> [DESCRIPTION OF THE TASK]: Express the rows below as a JSON list of strings, one string per row and no blank lines, covering everything from the row containing "Commenti (47, 132)" down to the row containing "Comics (208, 254)".

> [DATA SECTION]:
=======

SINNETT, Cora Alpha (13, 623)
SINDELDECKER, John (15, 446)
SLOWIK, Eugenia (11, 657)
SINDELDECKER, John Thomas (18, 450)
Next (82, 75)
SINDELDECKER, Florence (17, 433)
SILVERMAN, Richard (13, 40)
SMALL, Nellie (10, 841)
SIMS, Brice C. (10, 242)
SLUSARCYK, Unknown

=======

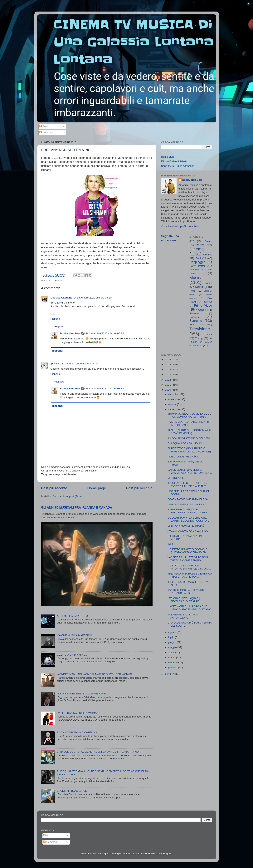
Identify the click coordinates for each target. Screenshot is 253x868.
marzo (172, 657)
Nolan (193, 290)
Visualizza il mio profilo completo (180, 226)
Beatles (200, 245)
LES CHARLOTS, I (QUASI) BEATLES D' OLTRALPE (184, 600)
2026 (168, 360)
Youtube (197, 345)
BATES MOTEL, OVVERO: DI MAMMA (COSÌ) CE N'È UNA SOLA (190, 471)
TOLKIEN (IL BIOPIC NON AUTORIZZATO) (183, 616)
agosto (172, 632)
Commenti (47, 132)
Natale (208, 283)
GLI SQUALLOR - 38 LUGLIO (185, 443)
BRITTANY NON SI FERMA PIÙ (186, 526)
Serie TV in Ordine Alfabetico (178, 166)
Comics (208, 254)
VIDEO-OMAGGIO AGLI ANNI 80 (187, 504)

=======

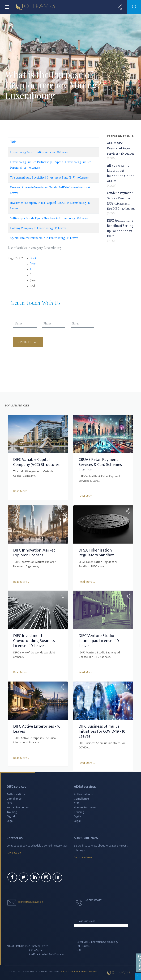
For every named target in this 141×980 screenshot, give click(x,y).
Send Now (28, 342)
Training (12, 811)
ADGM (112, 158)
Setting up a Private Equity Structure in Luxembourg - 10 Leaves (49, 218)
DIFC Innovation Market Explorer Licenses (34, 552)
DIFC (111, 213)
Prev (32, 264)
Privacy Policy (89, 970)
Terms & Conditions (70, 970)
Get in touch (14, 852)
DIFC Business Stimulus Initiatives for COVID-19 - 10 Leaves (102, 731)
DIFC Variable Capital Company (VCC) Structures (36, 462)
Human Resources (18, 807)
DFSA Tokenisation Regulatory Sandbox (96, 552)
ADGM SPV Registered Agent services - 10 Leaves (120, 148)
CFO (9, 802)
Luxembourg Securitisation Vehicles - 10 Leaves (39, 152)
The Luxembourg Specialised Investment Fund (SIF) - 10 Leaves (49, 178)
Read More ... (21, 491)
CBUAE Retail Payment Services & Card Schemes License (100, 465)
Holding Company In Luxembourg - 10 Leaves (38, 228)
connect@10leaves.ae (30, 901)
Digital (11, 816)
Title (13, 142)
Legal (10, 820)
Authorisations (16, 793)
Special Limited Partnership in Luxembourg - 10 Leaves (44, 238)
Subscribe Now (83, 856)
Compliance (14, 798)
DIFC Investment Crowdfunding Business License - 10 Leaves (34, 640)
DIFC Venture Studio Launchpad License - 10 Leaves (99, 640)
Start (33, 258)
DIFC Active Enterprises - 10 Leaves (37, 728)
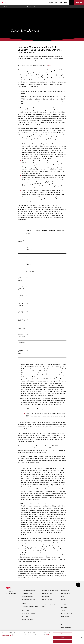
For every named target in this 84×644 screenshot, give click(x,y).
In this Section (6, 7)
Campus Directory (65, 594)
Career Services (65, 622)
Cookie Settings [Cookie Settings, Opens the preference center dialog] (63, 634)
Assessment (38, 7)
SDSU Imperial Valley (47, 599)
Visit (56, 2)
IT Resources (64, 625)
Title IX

=======

> [RESPONSE TO THIS TASK]:
[
  "Commenti (47, 132)",
  "Natale (208, 283)",
  "GLI SQUALLOR - 38 LUGLIO (185, 443)",
  "BRITTANY NON SI FERMA PIÙ (186, 526)",
  "Serie TV in Ordine Alfabetico (178, 166)",
  "Comics (208, 254)"
]